`private_append` optimization for binaries #6804

frej · 2023-02-06T15:13:15Z

When a binary is grown by appending data to it using bs_create_bin,
a considerable performance improvement can be achieved if the append
can be done using the destructive private_append instead of
append. Using private_append flavor of bs_create_bin is only
possible when the binary being extended has been created by
bs_writable_binary or by another bs_create_bin using
private_append. As private_append is destructive, an additional
requirement is that there is only one live reference to the binary
being being extended.

This set of patches implements the compiler optimization described above together with its dependencies.

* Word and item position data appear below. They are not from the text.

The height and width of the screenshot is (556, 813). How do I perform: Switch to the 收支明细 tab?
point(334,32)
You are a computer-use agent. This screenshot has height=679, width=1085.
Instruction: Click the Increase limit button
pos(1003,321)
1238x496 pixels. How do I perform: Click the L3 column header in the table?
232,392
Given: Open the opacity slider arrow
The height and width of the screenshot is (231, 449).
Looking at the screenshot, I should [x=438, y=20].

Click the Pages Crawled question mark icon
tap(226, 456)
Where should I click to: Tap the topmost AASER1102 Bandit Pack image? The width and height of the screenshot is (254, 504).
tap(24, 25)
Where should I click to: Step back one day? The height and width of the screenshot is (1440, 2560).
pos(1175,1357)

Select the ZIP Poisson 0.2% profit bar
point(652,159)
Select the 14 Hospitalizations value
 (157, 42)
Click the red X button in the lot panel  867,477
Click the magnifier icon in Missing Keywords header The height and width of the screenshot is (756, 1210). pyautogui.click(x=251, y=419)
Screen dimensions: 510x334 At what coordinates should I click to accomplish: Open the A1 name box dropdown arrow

github-actions · 2023-02-06T16:01:55Z

CT Test Results

      2 files   295 suites 12m 10s ⏱️
  761 tests   757 ✔️ 2 💤 2 ❌
4 708 runs 4 702 ✔️ 2 💤 4 ❌

For more details on these failures, see this check.

Results for commit 858fff4.

♻️ This comment has been updated with latest results.

To speed up review, make sure that you have read Contributing to Erlang/OTP and that all checks pass.

See the TESTING and DEVELOPMENT HowTo guides for details about how to run test locally.

Artifacts

// Erlang/OTP Github Action Bot

lib/compiler/src/beam_types.erl

lib/compiler/test/property_test/beam_types_prop.erl

bjorng · 2023-02-07T06:46:07Z

lib/compiler/src/beam_ssa_alias.erl

+             bs_test_tail ->
+                 SS1;
+             build_stacktrace ->
+                 SS1; % XXXX


What does XXXX mean? If this line still needs attention, please change it to something clearer, such as TODO: ....

It means i should have done a git grep XXXX before pushing :) I use at as a marker for things I should take a second look at.

At this particular location my thinking is that build_stacktrace is special in that it is only executed when we're exiting and additionally its only argument isn't a term which can contain a binary. I could do a aa_set_aliased([Dst|Args], SS1) but I think that is redundant. Correct? I added a comment about that.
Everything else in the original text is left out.